Directions.
Each of the records below must be reproduced exactly.

Records supplied.

※

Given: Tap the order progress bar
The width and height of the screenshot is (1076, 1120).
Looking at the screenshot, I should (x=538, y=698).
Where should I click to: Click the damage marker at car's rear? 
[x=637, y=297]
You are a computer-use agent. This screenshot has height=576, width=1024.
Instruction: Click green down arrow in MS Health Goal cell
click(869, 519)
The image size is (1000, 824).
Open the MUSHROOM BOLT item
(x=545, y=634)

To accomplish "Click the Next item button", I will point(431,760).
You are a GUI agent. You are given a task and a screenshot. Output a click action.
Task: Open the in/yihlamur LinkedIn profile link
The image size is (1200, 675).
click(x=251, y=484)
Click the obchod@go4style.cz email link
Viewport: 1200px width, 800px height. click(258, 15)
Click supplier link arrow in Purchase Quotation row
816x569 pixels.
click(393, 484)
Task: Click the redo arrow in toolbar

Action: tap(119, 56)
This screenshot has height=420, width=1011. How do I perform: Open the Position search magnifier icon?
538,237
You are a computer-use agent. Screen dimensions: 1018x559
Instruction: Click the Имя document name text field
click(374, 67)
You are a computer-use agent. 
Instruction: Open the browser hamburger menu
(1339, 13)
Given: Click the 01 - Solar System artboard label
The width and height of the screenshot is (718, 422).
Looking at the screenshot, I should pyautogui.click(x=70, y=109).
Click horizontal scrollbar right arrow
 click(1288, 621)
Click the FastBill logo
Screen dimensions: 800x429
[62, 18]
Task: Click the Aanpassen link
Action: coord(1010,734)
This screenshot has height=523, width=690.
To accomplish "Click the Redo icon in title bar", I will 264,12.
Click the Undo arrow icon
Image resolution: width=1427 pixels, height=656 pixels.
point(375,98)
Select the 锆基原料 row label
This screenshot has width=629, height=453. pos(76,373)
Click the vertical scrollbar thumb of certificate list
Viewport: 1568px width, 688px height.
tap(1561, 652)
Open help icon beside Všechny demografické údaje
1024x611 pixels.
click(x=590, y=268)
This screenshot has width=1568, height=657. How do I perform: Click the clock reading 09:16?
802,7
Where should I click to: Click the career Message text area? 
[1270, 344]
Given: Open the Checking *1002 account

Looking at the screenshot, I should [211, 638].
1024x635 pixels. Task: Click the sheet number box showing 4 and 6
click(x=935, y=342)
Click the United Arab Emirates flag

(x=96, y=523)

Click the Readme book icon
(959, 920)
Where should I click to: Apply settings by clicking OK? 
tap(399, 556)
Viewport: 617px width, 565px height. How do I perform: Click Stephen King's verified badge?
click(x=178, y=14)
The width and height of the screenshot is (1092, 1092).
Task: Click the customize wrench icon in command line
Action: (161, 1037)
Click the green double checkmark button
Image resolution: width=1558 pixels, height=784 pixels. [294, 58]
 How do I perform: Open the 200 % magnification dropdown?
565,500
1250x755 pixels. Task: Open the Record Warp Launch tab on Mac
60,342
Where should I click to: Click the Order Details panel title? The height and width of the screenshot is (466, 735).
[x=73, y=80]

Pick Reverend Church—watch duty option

※

Answer section.
Given: Tap the order progress bar
The width and height of the screenshot is (1076, 1120).
Looking at the screenshot, I should (x=538, y=698).
Where should I click to: Click the damage marker at car's rear? 
[x=637, y=297]
You are a computer-use agent. This screenshot has height=576, width=1024.
Instruction: Click green down arrow in MS Health Goal cell
click(869, 519)
The image size is (1000, 824).
Open the MUSHROOM BOLT item
(x=545, y=634)

To accomplish "Click the Next item button", I will point(431,760).
You are a GUI agent. You are given a task and a screenshot. Output a click action.
Task: Open the in/yihlamur LinkedIn profile link
The image size is (1200, 675).
click(x=251, y=484)
Click the obchod@go4style.cz email link
Viewport: 1200px width, 800px height. click(258, 15)
Click supplier link arrow in Purchase Quotation row
816x569 pixels.
click(393, 484)
Task: Click the redo arrow in toolbar

Action: tap(119, 56)
This screenshot has height=420, width=1011. How do I perform: Open the Position search magnifier icon?
538,237
You are a computer-use agent. Screen dimensions: 1018x559
Instruction: Click the Имя document name text field
click(374, 67)
You are a computer-use agent. 
Instruction: Open the browser hamburger menu
(1339, 13)
Given: Click the 01 - Solar System artboard label
The width and height of the screenshot is (718, 422).
Looking at the screenshot, I should pyautogui.click(x=70, y=109).
Click horizontal scrollbar right arrow
 click(1288, 621)
Click the FastBill logo
Screen dimensions: 800x429
[62, 18]
Task: Click the Aanpassen link
Action: coord(1010,734)
This screenshot has height=523, width=690.
To accomplish "Click the Redo icon in title bar", I will 264,12.
Click the Undo arrow icon
Image resolution: width=1427 pixels, height=656 pixels.
point(375,98)
Select the 锆基原料 row label
This screenshot has width=629, height=453. pos(76,373)
Click the vertical scrollbar thumb of certificate list
Viewport: 1568px width, 688px height.
tap(1561, 652)
Open help icon beside Všechny demografické údaje
1024x611 pixels.
click(x=590, y=268)
This screenshot has width=1568, height=657. How do I perform: Click the clock reading 09:16?
802,7
Where should I click to: Click the career Message text area? 
[1270, 344]
Given: Open the Checking *1002 account

Looking at the screenshot, I should [211, 638].
1024x635 pixels. Task: Click the sheet number box showing 4 and 6
click(x=935, y=342)
Click the United Arab Emirates flag

(x=96, y=523)

Click the Readme book icon
(959, 920)
Where should I click to: Apply settings by clicking OK? 
tap(399, 556)
Viewport: 617px width, 565px height. How do I perform: Click Stephen King's verified badge?
click(x=178, y=14)
The width and height of the screenshot is (1092, 1092).
Task: Click the customize wrench icon in command line
Action: (161, 1037)
Click the green double checkmark button
Image resolution: width=1558 pixels, height=784 pixels. [294, 58]
 How do I perform: Open the 200 % magnification dropdown?
565,500
1250x755 pixels. Task: Open the Record Warp Launch tab on Mac
60,342
Where should I click to: Click the Order Details panel title? The height and width of the screenshot is (466, 735).
[x=73, y=80]

Pick Reverend Church—watch duty option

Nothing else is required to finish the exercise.